I did $k_1+k_4=k_2+k_3$, did cookies and kids, and got the answer to be \[ 2\sum\limits{k=1}^{n}{k^2}+(n+1)^2=\frac{2n^3+5n^2+5n+2}{3} \] I allowed a leg of length 0.

How about this solution: Let $ C_i$ be the number of sets of cuts $ \{k_1,k_2,k_3,k_4\}$ that result in the longest leg being of length $ i$. Then $ C_i=C_{i-1}+x$, and we will evaluate $ x$ to develop a recursion. Note that if a set of cuts has non-zero cuts, then if that set is counted in $ C_i$, subtract $ 1$ from each of the cuts to obtain a set of cuts that is counted in $ C_{i-1}$. For example, if $ \{2,3,4,5\}$ was counted in $ C_5$, then $ \{1,2,3,4\}$ would have been counted in $ C_4$ because subtracting the same length from each leg preserves the quality of the legs being coplanar, and there is a bijection. Now we must evaluate those sets of cuts that don't fall in this bijection, which are clearly those where one leg is completely cut off. After some simple geometric reasoning that I won't include here, we see that one corner has a leg of length of zero, and the opposite leg, called the initial leg, will have length $ i$ If the remaining legs have length $ y$ and $ z$, $ (y,z)=(0,i),(1,i-1),...,(i-1,1),(i,0)$, so $ i+1$ options. The initial corner can be any of the four legs, but each of the four permutations of the set of cuts $ {0,0,i,i}$ is repeated twice, so we have $ 4(i+1)-4=4i$ total additional sets of cuts. We conclude that $ C_i=C_{i-1}+4i$, and note that $ C_0=1$. Now we can create generating functions. $ F(x)=\sum_{i=0}^\infty C_is^i$. Also, $ G(x)=\sum_{i=1}^\infty 4i$. From the recursion, we have \[ F(x)=C_0+xF(x)+G(x)\Longrightarrow F(x)=\frac{1+G(x)}{1-x}\] This final equation is easy to analyze. Simply use $ G(x)$ as the first term of a geometric series with constant multiplier of $ x$. This gives $ C_i=2i^2+2i+1$. The total number of sets of cuts for a table of legs of length $ n$ is the sum of all the $ C_i$, $ 0\le i\le n$, from which we deduce the answer $ \frac{2n^3 + 6n^2 +7n + 3}{3}$.

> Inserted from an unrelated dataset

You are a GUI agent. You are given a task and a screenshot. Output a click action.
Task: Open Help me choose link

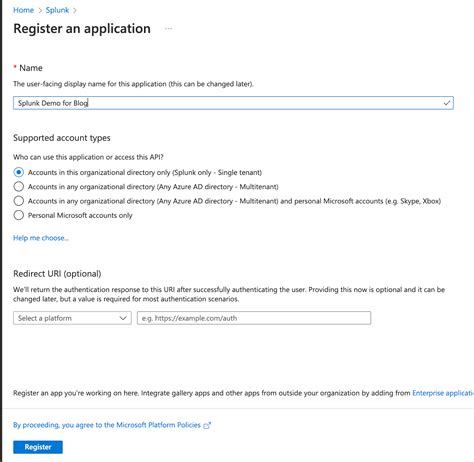41,238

Why so much overkill?! Here's the first complete non-overkill solution in the thread. As noted, it's immediately obvious that the condition is equivalent to $ k_1+k_3=k_2+k_4$. To count these, fix the sum to be $ s$; clearly $ 0\le s \le 2n$. For $ s\le n$, we have that there are $ s+1$ (ordered) ways to partition $ s$ into two parts; consider $ (s-i,i)$ with $ i$ ranging from $ 0$ to $ s$. $ s>n$ is in one-to-one correspondence with $ s<n$; replace $ s$ partitioned into $ x+y$ with $ 2n-s$ and $ (n-x)+(n-y)$. Because we're choosing the partitions of $ s$ with replacement, our final sum is $ 1^2+2^2+3^2+\ldots+n^2+(n+1)^2+n^2+\ldots+3^2+2^2+1^2$. Using the formula for the sum of $ n$ squares, this comes out to $ \frac{2n^3 + 6n^2 +7n + 3}{3}$ and hence this is our answer, as desired.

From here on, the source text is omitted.